One great brand that sells this feature integrated with your inverter is Fronius. The brand includes the Fronius Datamanager 2.0 as part of its SnapINverter solution, which is the centre of communications for several applications.
The device connects the inverter to the internet via LAN or WLAN and sends information registered and measured by the inverter to the Fronius Solar Web online portal which can be accessed from any computer.
The Fronius Solar Web is a complete resource that allows the customer to check energy balances of the inverter, considering PV, grid, and batteries.
For installers, it is also useful since they will be able to check multiple installations, download monthly reports and check interesting electrical parameters like currents, voltage, DC and apparent power, as well as battery state of charge. You can take a close look at the Solar Web by taking a demo here.
The other option for SLM is a third party and Solar Analytics is a great choice.
The brand sells a small device known as the Solar Smart Monitor that is connected in your meter box right next to other circuit breakers.
The hardware is connected via 3G and can monitor single-phase or three-phase installations, redirecting all the information from the PV system to their website.
Solar Analytics has a user-friendly interface that allows you to easily navigate through multiple features. Access with your account and you will be able to watch:
- Live Monitor: Instantaneous solar production (30 seconds)
- Consumption Page: With solar energy self-consumption and energy imported and exported to the grid across the day.

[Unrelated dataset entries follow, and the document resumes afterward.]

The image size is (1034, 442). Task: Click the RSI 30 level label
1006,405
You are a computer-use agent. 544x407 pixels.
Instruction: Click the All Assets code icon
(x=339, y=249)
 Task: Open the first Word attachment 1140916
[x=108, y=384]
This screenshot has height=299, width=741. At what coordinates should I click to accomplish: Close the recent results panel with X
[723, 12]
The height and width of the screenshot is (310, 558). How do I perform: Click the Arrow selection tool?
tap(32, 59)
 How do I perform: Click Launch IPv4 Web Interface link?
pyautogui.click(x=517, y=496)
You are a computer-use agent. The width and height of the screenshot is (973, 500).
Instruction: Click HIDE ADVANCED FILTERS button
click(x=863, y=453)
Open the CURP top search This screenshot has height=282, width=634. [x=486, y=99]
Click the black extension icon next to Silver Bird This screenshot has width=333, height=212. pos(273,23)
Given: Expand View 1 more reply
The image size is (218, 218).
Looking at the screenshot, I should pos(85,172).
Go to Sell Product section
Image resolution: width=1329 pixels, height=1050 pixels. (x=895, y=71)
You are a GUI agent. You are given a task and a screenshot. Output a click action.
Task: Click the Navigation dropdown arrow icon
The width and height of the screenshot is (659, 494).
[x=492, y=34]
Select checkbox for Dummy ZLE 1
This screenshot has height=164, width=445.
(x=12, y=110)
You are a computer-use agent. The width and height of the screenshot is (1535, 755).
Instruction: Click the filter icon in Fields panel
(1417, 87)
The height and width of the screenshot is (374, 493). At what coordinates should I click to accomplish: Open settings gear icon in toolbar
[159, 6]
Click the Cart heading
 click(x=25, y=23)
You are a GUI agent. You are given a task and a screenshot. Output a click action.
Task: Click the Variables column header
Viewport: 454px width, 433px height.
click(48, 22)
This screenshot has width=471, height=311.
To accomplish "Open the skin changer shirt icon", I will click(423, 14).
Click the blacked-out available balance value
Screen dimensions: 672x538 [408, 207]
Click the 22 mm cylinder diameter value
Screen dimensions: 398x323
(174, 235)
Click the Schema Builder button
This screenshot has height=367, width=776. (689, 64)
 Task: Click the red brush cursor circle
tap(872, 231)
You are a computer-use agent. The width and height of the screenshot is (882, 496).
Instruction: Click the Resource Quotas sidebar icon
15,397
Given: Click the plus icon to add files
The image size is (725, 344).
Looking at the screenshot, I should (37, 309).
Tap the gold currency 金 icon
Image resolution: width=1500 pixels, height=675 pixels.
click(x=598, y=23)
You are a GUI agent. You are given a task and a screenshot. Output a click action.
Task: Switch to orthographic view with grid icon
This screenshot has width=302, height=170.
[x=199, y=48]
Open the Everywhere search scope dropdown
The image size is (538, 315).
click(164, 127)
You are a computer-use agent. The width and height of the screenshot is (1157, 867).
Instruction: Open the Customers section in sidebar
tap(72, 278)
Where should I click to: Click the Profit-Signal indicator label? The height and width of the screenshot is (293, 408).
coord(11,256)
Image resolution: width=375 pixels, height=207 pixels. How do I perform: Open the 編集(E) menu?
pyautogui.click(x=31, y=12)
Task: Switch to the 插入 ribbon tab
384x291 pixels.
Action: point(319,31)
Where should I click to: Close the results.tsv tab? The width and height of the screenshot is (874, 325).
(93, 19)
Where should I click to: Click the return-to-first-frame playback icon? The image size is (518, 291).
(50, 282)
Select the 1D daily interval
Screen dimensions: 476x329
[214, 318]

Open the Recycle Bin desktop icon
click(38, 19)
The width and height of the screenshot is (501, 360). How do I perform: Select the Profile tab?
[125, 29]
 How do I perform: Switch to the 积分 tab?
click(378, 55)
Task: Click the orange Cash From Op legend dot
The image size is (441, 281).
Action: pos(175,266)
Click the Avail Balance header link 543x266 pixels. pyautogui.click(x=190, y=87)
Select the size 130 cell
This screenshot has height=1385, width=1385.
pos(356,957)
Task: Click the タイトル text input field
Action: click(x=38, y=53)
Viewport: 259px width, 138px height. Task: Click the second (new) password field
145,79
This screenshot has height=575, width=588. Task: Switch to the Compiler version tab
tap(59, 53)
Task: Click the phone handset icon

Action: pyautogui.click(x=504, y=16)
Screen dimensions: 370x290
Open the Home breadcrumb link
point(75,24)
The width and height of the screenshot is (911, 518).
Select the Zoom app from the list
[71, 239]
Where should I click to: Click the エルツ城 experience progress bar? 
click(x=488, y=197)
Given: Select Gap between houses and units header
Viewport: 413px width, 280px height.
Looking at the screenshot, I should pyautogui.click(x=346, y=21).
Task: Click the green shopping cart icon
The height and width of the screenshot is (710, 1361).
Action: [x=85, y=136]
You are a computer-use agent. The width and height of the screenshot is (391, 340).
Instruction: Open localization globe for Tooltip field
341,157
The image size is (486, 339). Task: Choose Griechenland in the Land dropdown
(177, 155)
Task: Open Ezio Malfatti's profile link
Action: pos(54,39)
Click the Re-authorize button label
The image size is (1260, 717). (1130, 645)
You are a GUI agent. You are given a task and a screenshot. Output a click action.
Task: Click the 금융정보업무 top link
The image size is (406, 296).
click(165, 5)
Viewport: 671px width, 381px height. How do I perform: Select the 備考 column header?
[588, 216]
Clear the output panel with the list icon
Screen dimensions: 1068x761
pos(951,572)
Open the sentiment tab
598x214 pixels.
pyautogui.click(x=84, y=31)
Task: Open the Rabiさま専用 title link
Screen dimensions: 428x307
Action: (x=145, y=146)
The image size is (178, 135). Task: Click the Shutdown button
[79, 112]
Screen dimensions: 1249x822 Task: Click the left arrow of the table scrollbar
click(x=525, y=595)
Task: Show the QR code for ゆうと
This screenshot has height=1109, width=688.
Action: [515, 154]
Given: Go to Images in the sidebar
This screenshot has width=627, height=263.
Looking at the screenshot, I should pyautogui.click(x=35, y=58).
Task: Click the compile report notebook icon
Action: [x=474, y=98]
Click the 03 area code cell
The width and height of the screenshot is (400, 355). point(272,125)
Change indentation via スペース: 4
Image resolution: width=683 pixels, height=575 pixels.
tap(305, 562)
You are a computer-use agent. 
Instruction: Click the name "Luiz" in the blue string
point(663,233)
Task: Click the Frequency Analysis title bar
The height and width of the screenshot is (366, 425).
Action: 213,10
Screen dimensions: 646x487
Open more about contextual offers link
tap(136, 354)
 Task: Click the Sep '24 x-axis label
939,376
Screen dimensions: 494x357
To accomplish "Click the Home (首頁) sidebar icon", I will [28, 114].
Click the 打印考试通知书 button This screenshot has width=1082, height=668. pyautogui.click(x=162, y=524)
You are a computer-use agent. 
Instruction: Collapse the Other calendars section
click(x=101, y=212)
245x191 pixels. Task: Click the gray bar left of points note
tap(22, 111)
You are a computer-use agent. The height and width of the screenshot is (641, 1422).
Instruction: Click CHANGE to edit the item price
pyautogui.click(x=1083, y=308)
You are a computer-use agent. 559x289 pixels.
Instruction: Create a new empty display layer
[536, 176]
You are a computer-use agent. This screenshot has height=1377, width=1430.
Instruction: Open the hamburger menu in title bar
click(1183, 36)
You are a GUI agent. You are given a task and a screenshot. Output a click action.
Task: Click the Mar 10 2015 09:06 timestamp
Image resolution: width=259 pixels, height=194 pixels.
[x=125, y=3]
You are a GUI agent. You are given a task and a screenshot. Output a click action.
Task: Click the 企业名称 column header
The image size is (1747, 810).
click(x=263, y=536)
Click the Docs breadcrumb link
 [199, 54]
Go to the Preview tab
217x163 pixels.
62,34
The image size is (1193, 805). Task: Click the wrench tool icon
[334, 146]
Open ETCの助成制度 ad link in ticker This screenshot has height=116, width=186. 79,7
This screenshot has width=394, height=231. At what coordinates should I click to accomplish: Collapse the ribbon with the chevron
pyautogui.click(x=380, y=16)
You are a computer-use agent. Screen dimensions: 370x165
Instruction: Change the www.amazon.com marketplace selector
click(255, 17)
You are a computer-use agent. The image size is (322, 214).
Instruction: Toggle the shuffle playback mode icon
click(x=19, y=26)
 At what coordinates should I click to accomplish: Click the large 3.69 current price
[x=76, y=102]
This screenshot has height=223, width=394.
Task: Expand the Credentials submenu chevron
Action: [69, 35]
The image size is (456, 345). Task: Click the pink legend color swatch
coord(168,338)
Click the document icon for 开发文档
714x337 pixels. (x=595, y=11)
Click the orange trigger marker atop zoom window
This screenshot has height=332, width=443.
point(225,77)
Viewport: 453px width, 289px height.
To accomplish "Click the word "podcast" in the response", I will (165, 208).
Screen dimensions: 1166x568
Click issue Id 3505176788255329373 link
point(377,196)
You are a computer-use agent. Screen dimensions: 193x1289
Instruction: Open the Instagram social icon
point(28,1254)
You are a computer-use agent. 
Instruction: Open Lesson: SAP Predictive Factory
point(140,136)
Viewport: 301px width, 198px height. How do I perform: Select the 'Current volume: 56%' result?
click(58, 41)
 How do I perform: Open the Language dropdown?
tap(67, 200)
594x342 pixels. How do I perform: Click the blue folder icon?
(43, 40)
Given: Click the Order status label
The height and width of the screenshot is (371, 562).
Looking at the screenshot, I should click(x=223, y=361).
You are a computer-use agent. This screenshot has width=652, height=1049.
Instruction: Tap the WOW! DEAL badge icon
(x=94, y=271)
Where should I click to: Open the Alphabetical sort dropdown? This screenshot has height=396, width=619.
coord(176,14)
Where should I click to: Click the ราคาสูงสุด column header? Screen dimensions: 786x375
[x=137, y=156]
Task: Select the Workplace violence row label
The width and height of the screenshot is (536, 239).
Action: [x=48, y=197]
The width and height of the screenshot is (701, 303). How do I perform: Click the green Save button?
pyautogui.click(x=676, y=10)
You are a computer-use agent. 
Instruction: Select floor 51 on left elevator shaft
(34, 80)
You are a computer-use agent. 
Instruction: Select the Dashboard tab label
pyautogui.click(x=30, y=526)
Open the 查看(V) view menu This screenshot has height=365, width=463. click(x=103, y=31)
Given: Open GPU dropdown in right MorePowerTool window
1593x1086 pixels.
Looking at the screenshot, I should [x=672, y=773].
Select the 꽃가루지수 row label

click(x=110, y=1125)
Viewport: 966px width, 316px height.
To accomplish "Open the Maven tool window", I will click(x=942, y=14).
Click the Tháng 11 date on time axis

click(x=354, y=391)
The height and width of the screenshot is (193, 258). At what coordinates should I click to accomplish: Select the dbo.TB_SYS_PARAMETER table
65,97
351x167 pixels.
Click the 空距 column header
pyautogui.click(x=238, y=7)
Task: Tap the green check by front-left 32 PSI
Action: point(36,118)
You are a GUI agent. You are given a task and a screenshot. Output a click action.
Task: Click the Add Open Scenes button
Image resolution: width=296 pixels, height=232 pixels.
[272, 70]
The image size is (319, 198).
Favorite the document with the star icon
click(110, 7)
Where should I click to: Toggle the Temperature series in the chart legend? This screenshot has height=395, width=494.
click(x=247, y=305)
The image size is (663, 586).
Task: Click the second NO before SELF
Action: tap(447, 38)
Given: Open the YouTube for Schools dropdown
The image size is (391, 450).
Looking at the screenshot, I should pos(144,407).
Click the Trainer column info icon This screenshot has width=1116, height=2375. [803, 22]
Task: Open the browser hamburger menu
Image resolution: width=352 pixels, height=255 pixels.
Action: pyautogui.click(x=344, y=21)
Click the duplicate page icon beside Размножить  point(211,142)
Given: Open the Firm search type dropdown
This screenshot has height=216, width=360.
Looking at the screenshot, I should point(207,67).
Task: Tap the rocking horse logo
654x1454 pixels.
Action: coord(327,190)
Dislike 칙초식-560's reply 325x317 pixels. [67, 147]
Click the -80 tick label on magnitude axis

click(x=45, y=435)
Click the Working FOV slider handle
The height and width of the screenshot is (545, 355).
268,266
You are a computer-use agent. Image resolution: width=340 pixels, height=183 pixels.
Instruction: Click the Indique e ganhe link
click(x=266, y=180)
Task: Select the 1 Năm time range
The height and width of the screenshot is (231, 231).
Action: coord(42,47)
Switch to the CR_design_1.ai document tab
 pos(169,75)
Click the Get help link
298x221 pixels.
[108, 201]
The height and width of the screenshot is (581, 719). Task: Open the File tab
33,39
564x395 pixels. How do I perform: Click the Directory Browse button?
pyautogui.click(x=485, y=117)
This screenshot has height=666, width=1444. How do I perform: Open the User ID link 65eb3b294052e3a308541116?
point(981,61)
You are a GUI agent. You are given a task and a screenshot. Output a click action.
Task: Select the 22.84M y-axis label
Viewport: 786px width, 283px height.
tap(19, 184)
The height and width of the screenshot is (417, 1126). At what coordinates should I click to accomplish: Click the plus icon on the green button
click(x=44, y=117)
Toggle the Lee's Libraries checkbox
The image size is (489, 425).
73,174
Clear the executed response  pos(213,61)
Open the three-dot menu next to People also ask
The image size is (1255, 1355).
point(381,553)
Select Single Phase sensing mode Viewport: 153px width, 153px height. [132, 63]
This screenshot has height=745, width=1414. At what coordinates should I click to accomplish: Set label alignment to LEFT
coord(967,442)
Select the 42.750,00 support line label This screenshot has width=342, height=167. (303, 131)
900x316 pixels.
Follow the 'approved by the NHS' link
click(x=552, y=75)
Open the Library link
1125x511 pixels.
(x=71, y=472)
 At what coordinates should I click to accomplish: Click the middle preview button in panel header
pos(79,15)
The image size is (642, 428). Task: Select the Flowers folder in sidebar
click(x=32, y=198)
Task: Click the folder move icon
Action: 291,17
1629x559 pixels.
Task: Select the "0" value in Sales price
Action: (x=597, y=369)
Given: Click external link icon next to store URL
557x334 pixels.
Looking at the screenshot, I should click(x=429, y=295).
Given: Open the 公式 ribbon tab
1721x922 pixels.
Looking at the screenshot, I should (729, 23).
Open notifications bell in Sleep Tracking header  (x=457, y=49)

- Performance Page: As a third-party company they have their own solar estimations based on their own algorithms, and they let you know if your system output is corresponding with your PV array data. Very interesting feature!
- Battery: Maybe a unique feature of Solar Analytics is that based on your monthly consumption and production of PV energy, the software calculates how much energy capacity in batteries should be installed to cover the remaining energy needs, along with estimated costs for battery. Amazing function.
You can learn further details here.
Panel Level Monitoring (PLM)
Also known as module-level monitoring, PLM is directly related to module-level power electronics (MLPE) solutions of the solar industry.
The Enphase solution is known as ‘My Enlighten’ and represents a cloud where all information is uploaded via WLAN using the Envoy device, which is the centre of communications in the Enphase system.
My Enlighten shows instantaneous and historical energy outputs, power ratings and the current weather.
It also shows 15-minute intervals of production across the day and allows the addition of system details like data and photos that can be shared via social media.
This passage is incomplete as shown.